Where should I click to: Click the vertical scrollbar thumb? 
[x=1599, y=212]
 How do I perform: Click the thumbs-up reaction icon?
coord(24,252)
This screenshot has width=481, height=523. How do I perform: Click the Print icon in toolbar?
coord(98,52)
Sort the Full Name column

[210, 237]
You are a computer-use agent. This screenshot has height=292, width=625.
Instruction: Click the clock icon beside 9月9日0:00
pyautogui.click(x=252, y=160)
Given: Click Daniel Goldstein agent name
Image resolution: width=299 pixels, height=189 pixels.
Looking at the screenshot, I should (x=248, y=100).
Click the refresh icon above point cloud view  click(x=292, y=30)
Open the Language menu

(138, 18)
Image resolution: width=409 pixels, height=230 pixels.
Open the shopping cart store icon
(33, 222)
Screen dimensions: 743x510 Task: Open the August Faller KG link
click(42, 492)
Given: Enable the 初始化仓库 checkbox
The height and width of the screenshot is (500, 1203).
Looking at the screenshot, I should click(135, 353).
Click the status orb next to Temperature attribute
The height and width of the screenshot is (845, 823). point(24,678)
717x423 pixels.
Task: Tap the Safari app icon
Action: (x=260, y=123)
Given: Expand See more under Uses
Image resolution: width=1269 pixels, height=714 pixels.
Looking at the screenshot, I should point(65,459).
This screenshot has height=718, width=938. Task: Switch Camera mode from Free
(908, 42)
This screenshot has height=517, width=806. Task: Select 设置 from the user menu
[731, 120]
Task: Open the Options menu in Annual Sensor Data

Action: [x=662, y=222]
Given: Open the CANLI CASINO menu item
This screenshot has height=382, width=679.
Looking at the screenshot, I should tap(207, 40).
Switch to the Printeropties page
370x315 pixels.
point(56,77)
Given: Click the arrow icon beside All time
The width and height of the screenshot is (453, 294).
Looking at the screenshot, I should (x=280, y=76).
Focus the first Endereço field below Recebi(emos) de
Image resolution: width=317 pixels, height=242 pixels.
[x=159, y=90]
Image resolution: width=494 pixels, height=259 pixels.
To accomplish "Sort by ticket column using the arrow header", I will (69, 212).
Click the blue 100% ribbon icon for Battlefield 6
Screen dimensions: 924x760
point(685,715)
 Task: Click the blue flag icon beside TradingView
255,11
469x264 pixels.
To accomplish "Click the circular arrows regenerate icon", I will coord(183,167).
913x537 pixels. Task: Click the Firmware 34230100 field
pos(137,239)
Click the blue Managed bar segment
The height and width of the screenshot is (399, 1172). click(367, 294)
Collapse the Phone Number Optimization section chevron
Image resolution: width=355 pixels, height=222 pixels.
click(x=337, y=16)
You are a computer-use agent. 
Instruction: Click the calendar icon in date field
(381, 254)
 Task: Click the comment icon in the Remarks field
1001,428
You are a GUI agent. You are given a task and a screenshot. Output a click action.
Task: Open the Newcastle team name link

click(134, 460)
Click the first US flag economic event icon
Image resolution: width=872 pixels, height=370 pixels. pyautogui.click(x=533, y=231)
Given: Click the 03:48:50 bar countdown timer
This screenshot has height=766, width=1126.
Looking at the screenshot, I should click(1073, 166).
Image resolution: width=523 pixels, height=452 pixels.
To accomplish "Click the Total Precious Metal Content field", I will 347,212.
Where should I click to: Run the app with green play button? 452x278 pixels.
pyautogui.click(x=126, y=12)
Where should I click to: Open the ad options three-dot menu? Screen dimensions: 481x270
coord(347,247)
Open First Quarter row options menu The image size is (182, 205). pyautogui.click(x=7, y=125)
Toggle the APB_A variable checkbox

#####

▶ _WHAT THE TASK REQUIRES_
Going back to the entries above, set down exactly the lines that begin at the one with "Click the refresh" and end at the one with "Given: Enable the 初始化仓库 checkbox", both included, and nothing else.

▶ _SOLUTION TO THIS TASK_
Click the refresh icon above point cloud view  click(x=292, y=30)
Open the Language menu

(138, 18)
Image resolution: width=409 pixels, height=230 pixels.
Open the shopping cart store icon
(33, 222)
Screen dimensions: 743x510 Task: Open the August Faller KG link
click(42, 492)
Given: Enable the 初始化仓库 checkbox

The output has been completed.